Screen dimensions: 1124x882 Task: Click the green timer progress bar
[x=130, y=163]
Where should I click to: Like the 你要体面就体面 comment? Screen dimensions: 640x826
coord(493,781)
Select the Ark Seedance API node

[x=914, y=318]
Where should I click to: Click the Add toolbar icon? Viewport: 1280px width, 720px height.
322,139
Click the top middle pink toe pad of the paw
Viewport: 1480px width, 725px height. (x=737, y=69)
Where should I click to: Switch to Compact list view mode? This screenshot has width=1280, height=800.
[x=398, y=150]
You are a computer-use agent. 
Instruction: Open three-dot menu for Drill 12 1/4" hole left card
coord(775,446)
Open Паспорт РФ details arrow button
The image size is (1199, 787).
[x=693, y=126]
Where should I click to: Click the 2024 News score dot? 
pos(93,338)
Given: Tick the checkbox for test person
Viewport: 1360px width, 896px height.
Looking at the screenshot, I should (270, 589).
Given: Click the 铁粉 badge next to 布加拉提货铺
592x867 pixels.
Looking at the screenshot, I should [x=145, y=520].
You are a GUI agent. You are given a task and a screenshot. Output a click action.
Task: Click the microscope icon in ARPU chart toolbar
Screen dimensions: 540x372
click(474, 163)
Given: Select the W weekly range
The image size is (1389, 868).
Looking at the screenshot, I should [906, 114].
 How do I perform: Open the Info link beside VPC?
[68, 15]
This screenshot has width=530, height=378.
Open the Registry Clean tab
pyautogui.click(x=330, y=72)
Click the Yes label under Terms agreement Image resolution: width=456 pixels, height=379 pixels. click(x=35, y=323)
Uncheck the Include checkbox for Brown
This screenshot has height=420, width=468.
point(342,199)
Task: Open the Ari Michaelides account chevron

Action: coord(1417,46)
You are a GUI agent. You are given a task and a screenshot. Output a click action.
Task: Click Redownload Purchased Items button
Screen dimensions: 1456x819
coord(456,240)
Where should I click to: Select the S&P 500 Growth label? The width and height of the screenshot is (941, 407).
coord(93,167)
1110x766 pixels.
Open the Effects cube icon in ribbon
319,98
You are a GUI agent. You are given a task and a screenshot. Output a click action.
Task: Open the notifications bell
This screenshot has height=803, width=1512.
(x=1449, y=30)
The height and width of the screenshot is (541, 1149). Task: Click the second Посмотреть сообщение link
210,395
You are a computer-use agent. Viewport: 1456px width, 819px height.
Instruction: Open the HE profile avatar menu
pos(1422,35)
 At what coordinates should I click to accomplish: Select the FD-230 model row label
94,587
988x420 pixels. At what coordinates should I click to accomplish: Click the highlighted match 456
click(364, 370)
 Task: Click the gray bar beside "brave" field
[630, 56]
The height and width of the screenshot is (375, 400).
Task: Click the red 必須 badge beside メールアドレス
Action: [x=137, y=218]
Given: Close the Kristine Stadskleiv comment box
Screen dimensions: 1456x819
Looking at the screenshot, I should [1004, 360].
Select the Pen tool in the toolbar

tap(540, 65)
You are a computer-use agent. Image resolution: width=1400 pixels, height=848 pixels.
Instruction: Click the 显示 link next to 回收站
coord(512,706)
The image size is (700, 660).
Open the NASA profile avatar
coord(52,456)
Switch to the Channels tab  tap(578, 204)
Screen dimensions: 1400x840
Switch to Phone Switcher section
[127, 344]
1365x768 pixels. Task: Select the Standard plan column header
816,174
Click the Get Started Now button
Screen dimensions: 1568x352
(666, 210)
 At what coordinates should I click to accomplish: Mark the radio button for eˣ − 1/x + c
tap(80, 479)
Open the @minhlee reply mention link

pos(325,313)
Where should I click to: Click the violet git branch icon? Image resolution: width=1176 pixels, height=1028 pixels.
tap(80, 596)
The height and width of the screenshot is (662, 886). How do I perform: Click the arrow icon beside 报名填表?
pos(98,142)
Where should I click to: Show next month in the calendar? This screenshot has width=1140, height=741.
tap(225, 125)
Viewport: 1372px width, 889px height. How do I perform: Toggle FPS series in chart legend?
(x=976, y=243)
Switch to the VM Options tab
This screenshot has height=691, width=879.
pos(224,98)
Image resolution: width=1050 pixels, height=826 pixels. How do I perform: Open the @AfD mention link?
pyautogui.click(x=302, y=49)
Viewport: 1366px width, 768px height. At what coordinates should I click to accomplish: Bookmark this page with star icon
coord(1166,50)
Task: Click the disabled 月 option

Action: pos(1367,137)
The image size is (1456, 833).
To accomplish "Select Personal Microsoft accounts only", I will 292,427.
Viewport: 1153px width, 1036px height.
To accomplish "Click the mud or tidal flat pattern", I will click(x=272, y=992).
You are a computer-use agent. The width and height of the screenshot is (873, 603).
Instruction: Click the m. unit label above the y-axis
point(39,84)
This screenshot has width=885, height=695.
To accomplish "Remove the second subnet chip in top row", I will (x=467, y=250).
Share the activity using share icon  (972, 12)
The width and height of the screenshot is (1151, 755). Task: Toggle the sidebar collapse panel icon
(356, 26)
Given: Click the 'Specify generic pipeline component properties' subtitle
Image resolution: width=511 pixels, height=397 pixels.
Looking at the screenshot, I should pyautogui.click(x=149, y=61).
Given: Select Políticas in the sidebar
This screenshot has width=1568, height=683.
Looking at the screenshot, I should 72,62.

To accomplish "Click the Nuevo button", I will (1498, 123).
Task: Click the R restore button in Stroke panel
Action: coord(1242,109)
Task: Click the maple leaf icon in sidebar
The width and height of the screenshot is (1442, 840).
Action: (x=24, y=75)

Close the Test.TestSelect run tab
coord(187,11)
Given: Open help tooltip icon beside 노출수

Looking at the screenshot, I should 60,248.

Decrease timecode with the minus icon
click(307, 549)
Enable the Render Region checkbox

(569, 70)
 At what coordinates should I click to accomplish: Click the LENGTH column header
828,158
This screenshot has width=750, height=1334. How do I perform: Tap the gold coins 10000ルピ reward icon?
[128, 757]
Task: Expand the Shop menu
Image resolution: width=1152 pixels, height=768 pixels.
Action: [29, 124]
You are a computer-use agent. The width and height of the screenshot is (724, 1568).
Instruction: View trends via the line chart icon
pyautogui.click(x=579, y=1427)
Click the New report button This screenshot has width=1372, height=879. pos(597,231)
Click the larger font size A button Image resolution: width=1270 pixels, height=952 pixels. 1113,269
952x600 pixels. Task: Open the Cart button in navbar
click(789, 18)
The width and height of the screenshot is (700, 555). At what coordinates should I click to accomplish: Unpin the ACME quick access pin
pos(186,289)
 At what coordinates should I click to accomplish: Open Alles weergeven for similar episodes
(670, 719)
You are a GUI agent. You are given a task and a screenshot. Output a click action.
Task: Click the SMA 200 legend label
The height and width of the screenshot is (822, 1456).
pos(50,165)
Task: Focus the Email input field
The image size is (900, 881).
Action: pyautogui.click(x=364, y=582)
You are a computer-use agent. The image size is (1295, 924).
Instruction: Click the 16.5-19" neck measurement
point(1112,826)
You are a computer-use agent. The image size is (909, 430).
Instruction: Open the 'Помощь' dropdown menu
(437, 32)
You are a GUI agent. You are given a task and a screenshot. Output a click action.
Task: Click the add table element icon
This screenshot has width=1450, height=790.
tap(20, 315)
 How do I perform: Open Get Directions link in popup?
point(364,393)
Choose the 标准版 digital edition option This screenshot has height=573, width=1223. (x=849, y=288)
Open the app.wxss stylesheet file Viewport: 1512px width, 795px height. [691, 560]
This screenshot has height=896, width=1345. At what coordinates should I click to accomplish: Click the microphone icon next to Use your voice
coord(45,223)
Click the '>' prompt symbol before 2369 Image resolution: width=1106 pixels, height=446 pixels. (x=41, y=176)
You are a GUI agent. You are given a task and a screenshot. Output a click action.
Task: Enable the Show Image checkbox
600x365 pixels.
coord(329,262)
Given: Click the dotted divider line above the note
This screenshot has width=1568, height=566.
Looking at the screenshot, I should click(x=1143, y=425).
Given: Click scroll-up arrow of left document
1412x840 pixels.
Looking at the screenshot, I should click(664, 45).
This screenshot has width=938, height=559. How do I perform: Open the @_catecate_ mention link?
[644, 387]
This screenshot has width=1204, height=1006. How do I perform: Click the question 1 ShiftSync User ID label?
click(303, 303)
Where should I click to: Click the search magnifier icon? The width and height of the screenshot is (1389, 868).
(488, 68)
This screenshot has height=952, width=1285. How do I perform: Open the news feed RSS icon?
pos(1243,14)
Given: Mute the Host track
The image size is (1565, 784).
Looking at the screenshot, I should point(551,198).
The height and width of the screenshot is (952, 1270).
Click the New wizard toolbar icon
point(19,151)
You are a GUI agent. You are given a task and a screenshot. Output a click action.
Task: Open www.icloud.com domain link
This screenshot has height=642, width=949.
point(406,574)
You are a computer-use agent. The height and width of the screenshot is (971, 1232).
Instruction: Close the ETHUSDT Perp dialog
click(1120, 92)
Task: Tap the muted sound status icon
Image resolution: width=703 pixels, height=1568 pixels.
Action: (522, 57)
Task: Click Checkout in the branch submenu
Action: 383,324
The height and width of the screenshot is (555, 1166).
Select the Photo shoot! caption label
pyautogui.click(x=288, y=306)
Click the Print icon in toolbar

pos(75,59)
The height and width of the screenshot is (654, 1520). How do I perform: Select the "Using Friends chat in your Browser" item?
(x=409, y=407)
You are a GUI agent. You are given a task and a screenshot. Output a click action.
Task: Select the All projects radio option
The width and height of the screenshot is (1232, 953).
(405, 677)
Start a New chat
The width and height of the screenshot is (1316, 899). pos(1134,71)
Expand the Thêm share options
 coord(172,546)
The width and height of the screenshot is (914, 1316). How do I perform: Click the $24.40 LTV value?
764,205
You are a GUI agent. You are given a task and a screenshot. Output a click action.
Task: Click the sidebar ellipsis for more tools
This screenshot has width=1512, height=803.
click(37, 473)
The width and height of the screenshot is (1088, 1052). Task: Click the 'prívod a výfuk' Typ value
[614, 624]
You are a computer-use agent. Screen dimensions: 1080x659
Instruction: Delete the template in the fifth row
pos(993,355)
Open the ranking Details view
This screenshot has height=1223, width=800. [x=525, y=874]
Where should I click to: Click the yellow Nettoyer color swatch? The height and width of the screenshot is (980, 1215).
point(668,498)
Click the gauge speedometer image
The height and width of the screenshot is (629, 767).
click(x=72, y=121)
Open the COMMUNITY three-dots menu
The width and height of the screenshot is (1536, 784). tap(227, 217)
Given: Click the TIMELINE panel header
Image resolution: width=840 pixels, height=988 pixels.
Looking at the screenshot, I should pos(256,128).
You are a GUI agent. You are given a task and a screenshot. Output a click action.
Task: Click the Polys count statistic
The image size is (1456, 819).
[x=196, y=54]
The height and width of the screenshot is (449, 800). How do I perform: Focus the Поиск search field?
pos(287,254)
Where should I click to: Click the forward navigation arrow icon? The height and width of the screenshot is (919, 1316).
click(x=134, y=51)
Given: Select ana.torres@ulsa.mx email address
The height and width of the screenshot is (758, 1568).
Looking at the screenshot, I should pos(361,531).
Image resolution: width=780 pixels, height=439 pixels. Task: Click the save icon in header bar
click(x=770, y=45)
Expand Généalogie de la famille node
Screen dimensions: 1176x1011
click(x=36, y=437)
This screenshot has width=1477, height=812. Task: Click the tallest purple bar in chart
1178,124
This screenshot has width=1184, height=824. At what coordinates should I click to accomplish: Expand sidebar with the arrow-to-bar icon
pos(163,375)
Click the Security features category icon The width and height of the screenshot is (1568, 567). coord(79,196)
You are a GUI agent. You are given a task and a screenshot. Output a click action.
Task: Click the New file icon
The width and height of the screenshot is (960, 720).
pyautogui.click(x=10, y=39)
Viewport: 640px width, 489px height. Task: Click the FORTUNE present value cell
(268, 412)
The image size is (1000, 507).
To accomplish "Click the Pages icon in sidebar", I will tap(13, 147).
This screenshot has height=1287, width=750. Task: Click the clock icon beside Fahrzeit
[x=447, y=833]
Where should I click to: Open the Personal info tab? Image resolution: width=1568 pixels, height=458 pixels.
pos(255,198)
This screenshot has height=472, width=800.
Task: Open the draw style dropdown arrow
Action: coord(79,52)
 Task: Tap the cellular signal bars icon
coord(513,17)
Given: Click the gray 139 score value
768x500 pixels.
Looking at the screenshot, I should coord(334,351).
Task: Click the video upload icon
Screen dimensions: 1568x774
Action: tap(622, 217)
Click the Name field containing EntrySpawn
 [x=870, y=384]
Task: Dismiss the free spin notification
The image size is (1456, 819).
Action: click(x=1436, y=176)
---*---
**What the exercise asks**
Reproduce the material verbatim from its first line through the line that contains "[x=398, y=150]", including both of those lines.

**Response to this exercise**
Screen dimensions: 1124x882 Task: Click the green timer progress bar
[x=130, y=163]
Where should I click to: Like the 你要体面就体面 comment? Screen dimensions: 640x826
coord(493,781)
Select the Ark Seedance API node

[x=914, y=318]
Where should I click to: Click the Add toolbar icon? Viewport: 1280px width, 720px height.
322,139
Click the top middle pink toe pad of the paw
Viewport: 1480px width, 725px height. (x=737, y=69)
Where should I click to: Switch to Compact list view mode? This screenshot has width=1280, height=800.
[x=398, y=150]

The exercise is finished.